A harsh light irritated the back of my eyelids. I would have shielded my eyes from the nagging glare, but I could barely feel my arms.

“Ugh,” I moaned, my stomach clenching. Everything ached. I fought to sit up, but something heavy was draped over my chest, pinning me down. “Shit , did I get fucking keelhauled or something?”

Grit scraped at my throat, my lungs grating like sandpaper. Where the hell was I? This didn’t feel like sand.

The last thing I remembered was diving in the ocean, and— oh shit, that’s right. I’d been swimming back to the palace— or attempting to , I thought with a grimace.

After a minute of combating my fetters, exhaustion won, and I slackened where I lay. Fuck . Vibrations rattled my bruised ribs as I groaned, the pain only adding to my frustration. Damn, I’m an idiot . Desperation had driven me toward the palace, but the journey had been a fucking fool’s errand from the very start.

A shadow shifted above me, the movement snapping my body to high alert. My muscles protested the activity, but it was a necessary precaution. Wherever I was, I wasn’t alone.

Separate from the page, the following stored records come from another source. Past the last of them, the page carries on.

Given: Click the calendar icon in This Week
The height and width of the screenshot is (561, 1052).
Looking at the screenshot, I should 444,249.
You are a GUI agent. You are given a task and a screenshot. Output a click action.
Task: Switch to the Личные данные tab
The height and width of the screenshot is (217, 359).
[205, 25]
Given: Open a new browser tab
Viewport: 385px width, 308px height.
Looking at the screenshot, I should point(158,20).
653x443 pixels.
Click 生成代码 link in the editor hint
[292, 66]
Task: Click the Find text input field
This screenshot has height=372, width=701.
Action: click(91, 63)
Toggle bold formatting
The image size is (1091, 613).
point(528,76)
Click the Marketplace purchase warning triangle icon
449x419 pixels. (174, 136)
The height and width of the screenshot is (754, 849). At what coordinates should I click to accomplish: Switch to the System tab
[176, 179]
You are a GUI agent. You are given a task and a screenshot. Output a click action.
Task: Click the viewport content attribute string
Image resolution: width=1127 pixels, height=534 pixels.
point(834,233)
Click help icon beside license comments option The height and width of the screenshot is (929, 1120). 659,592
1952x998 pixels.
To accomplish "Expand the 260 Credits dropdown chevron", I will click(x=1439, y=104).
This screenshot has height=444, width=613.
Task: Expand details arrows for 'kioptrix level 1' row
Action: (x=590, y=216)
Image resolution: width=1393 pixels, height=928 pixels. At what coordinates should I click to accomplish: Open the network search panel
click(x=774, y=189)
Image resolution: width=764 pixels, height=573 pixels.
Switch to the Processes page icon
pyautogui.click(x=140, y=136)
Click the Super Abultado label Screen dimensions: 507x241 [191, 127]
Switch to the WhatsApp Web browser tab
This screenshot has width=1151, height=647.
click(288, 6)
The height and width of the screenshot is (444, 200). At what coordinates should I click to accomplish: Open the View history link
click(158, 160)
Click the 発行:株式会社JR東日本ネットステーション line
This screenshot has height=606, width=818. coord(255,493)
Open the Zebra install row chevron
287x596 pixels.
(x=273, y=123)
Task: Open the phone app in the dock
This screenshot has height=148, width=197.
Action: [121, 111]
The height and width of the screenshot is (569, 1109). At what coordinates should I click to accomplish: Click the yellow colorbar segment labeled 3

“So, you’re finally awake.” A feminine voice drifted over me like a spell. Melodious and smooth, each syllable bounded off her tongue like she had deliberately crafted it to draw me to her. My head turned on instinct, the sound of her voice apparently intriguing enough for my body to get its shit together without bothering to wait for my brain’s input.

So she was a mermaid, then—but not a voice I recognized. Fuck .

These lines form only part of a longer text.